Here’s another bit of dusty videogame history: Datestones of Ryn (1979). It was a follow-up to Temple of Apshai, but was chronologically a prequel. Temple of Apshai is kinda sorta the story of Brian Hammerhand’s days as a veteran adventurer (though any narrative in that game is paper thin and fleshed out more by the booklet than anything on the screen), where in Datestones he is a young soldier sent into a cave to retrieve the stolen stones. The cave is small and full of bandits and critters, heads of which can be brought out for additional rewards. But that takes time, which you don’t have a lot of — just twenty minutes to snag your objective.

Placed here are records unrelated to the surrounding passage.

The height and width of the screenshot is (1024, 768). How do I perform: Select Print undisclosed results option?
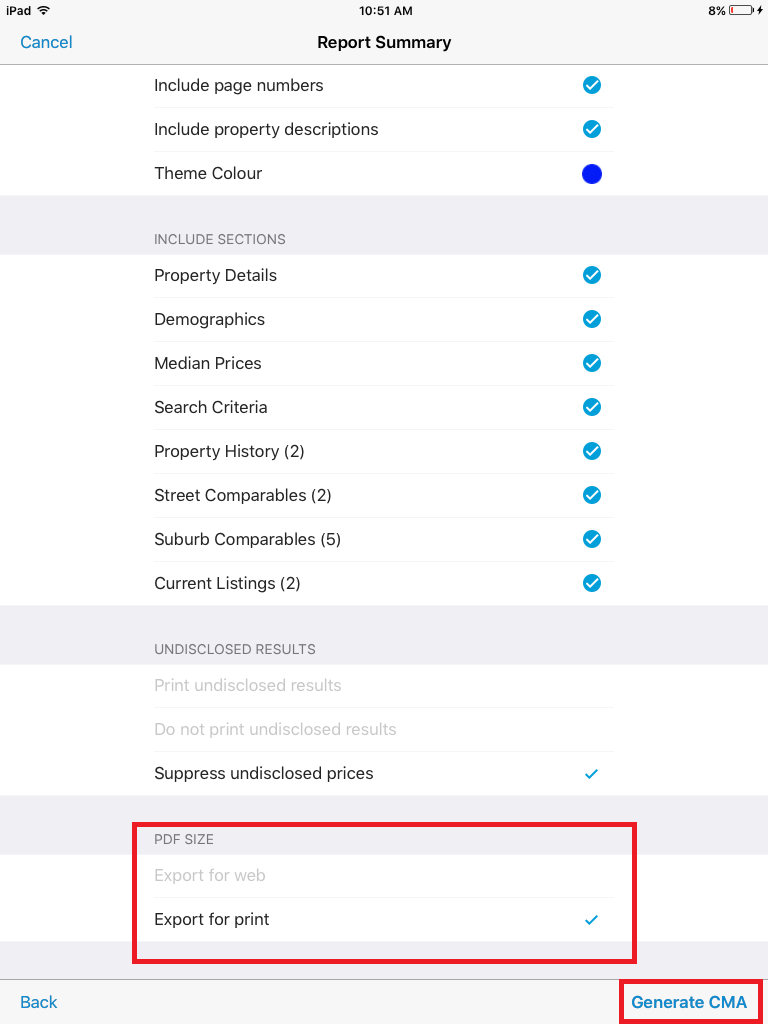click(x=248, y=686)
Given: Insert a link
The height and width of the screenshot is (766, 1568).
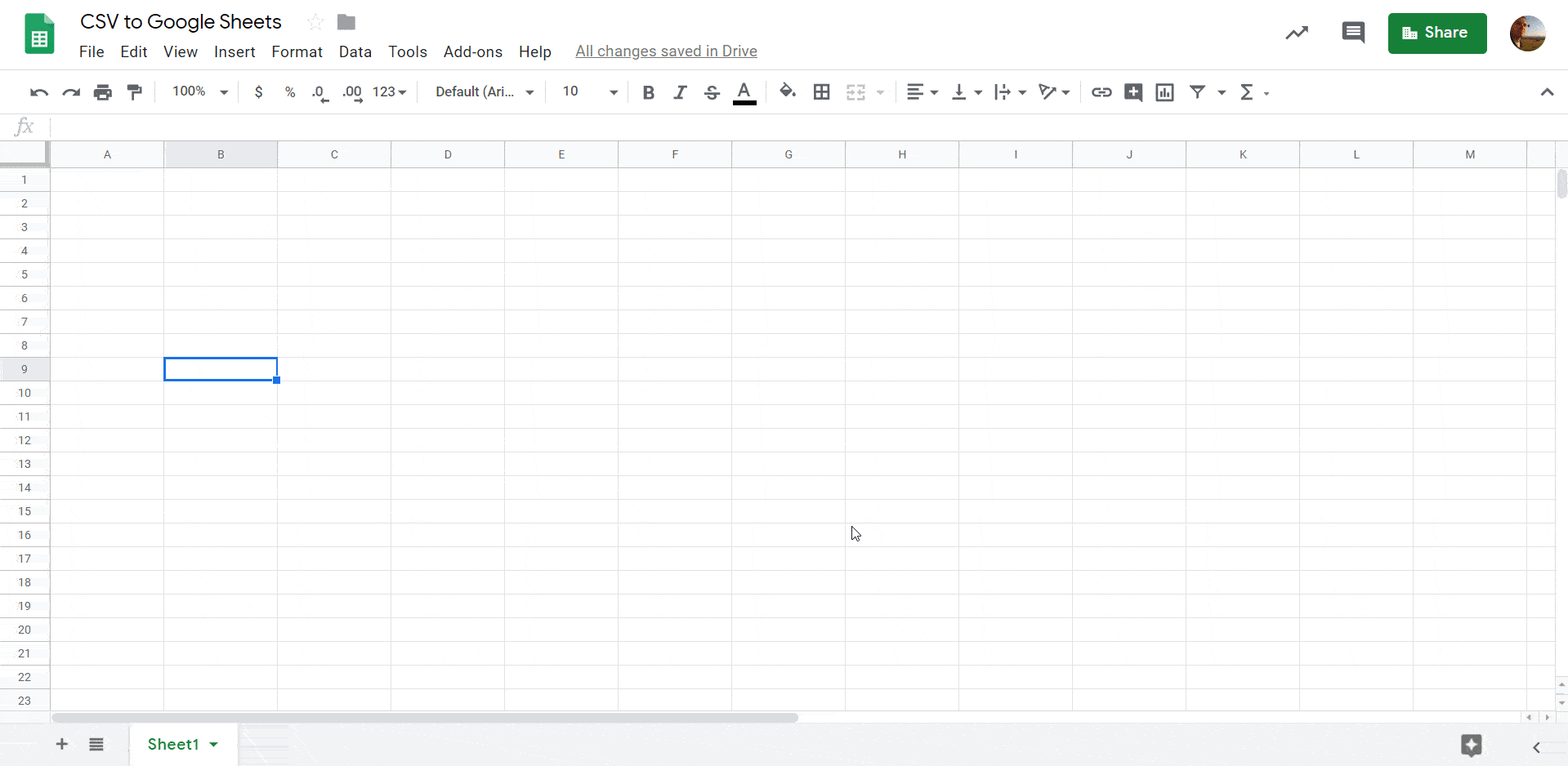Looking at the screenshot, I should click(1101, 92).
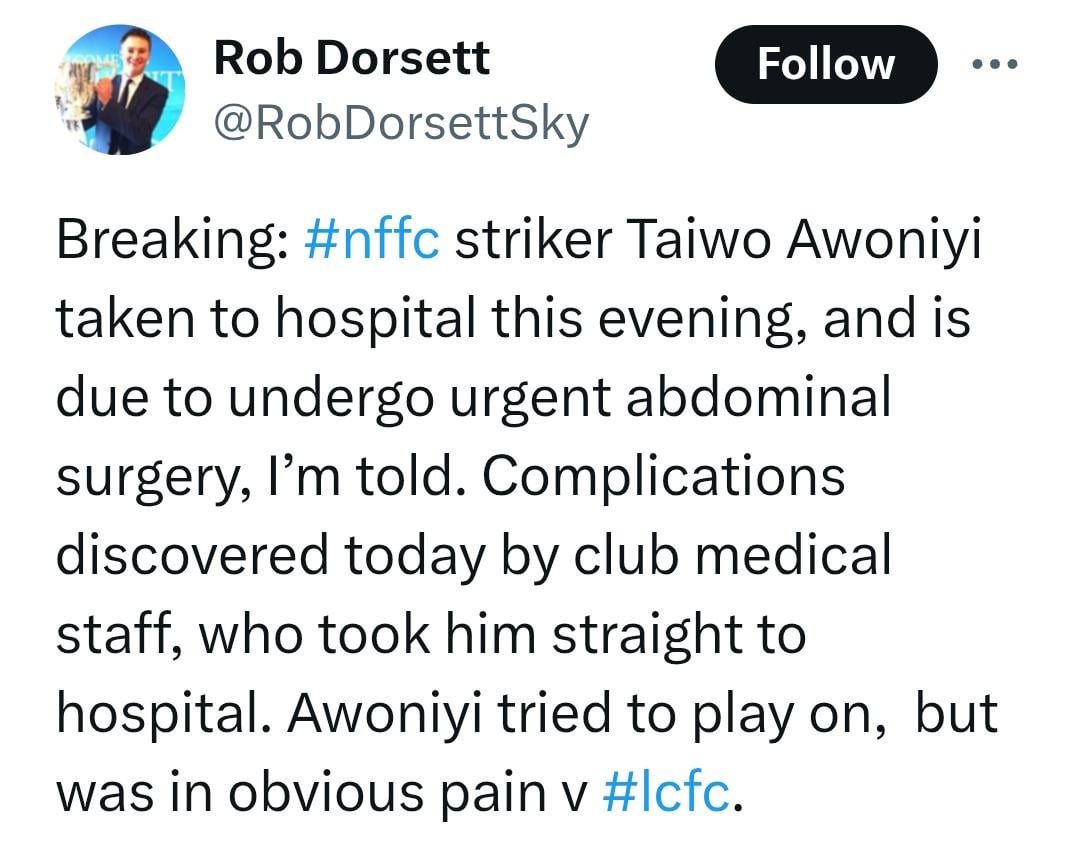Click the word "straight" in the tweet
This screenshot has width=1080, height=867.
pos(640,637)
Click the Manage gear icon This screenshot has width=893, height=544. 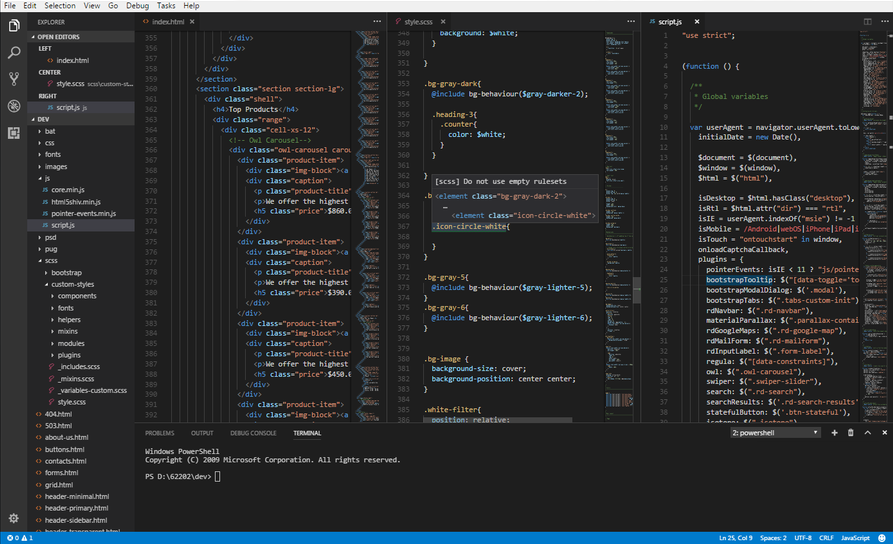(x=14, y=518)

That time limit, the speed of play and the complexity of the combat system all come together to form a very different experience than the methodical dungeon crawl of Temple of Apshai — this is probably the first example of what we now call an “action RPG,” a genre that would grow into games like the Witcher or the Souls games. It’s a pretty hard game, made harder by the strict weight limit that sees you tramping back to the entrance pretty regularly at the expense of precious minutes. Two sequels/expansions used the same template: Morloc’s Tower (1980) and Sorcerer of Siva (1981), but I never played them (and don’t own them, alas!).  

Interesting thing, too: This, the Apshai games and a handful of others made by Epyx are all part of a series called Dunjonquest, but that series name is used pretty sparingly in the marketing — it’s on the spine, but not the cover? Imagine if all the Assassin’s Creed games weren’t clearly called Assassin’s Creed! That would be strange, but I think the idea was actually to downplay the connection for fear of making consumers think they had to play everything in a certain order or some similar barrier to entry.